It is known to use optical communications media to carry optically modulated data over great distances in communications networks. However, known optical media (for example optical fibres) are known to exhibit characteristics which limit the effective distance over which optical signals can be transmitted without requiring detection and regeneration in order to avoid irretrievable corruption of the modulated data. Such characteristics include both chromatic dispersion effects and polarisation mode dispersion (PMD) effects. Both of these effects effectively impose practical limits on the length of optical transmission media from which the optical signals can be recovered using known technology and at reasonable cost without suffering intolerable loss of data (whether through lack of reliability in the data recovered, or through total loss of the signal).
As a result of these effects, it is often necessary in an optical communications network to detect and to regenerate the modulated data at intermediate points between source and destination nodes, particularly where the source and destination nodes are a large distance apart. The optical receiving and re-transmission apparatus required at such intermediate points may be complex, costly, and bulky and require ongoing expense arising from powering costs and maintenance costs. The overall cost of this equipment is ultimately borne by the end-customers making use of such communications networks.
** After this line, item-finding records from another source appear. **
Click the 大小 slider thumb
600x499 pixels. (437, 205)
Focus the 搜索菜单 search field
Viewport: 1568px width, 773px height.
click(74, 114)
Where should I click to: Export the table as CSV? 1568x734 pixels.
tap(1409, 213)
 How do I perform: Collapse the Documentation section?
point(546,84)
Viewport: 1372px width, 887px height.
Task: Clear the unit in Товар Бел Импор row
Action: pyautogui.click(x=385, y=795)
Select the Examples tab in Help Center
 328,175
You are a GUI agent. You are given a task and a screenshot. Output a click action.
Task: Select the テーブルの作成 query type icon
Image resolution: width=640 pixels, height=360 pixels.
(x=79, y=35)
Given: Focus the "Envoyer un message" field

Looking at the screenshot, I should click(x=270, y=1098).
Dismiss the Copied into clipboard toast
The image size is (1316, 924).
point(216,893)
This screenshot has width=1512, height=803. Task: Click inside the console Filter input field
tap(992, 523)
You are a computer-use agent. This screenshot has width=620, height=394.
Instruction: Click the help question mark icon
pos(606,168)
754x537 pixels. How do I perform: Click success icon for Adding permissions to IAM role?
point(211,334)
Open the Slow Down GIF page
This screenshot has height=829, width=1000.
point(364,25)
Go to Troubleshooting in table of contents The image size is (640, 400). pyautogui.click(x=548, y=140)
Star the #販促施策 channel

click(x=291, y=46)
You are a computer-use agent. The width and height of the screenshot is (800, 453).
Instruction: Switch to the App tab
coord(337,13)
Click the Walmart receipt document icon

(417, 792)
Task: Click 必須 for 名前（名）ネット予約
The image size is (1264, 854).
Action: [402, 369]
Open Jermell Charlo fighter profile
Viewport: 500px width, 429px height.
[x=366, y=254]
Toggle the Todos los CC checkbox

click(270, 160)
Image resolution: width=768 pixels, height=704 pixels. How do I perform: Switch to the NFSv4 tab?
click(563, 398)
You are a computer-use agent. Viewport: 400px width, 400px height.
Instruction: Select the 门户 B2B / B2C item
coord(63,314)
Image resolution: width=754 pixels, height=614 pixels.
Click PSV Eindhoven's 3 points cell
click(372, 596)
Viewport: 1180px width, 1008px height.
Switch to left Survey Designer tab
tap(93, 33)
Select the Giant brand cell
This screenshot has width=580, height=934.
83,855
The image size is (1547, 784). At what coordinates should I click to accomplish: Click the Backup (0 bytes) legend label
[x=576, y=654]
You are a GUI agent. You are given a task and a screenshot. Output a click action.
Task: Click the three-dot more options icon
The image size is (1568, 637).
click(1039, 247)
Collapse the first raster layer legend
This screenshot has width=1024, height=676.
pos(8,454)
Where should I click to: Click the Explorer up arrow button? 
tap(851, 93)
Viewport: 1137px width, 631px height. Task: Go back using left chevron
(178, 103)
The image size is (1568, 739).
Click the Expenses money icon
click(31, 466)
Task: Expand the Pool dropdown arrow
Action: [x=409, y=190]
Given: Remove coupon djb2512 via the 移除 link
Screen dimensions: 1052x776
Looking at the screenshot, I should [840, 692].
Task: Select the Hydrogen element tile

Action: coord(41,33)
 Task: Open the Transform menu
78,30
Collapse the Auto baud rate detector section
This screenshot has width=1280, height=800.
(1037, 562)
Two known forms of signal detection for such optical systems are coherent detection and direct detection.
In systems employing coherent detection, the transmitted signals may be transmitted over a broad band of frequencies. At the receiver, the signal—having been subjected to the degrading effects of dispersion as noted above—is combined with a local oscillator signal so as to extract the original signal. This offsets the received signal to a lower frequency band. Detection is then performed on the signal at the lower frequency band. However, the degrading effects of dispersion in the transmission medium which most affect coherent receivers arise as a result of the width of the frequency band rather than the individual frequencies themselves, and so this offset to lower frequencies, whilst retaining the information content of the signal, does not materially mitigate the effects of dispersion since the lower-frequency signal still requires at least the same width of band as the originally transmitted signal. The phase distortion damage is done during transmission, all coherent mixing down does, is to frequency shift that distorted information.
Known direct detection transmission systems are also limited by optical dispersion. Conventionally, this dispersion is compensated optically: high levels of dispersion cannot be compensated electronically after conversion from the optical domain by means of known methods using a single photo-detector to convert from optical domain to electrical domain.
It is therefore clearly desirable to provide improved methods and apparatus which will extend the effective reach of such optical transmission systems so as to reduce the requirement for such regeneration apparatus and thereby mitigate these disadvantages.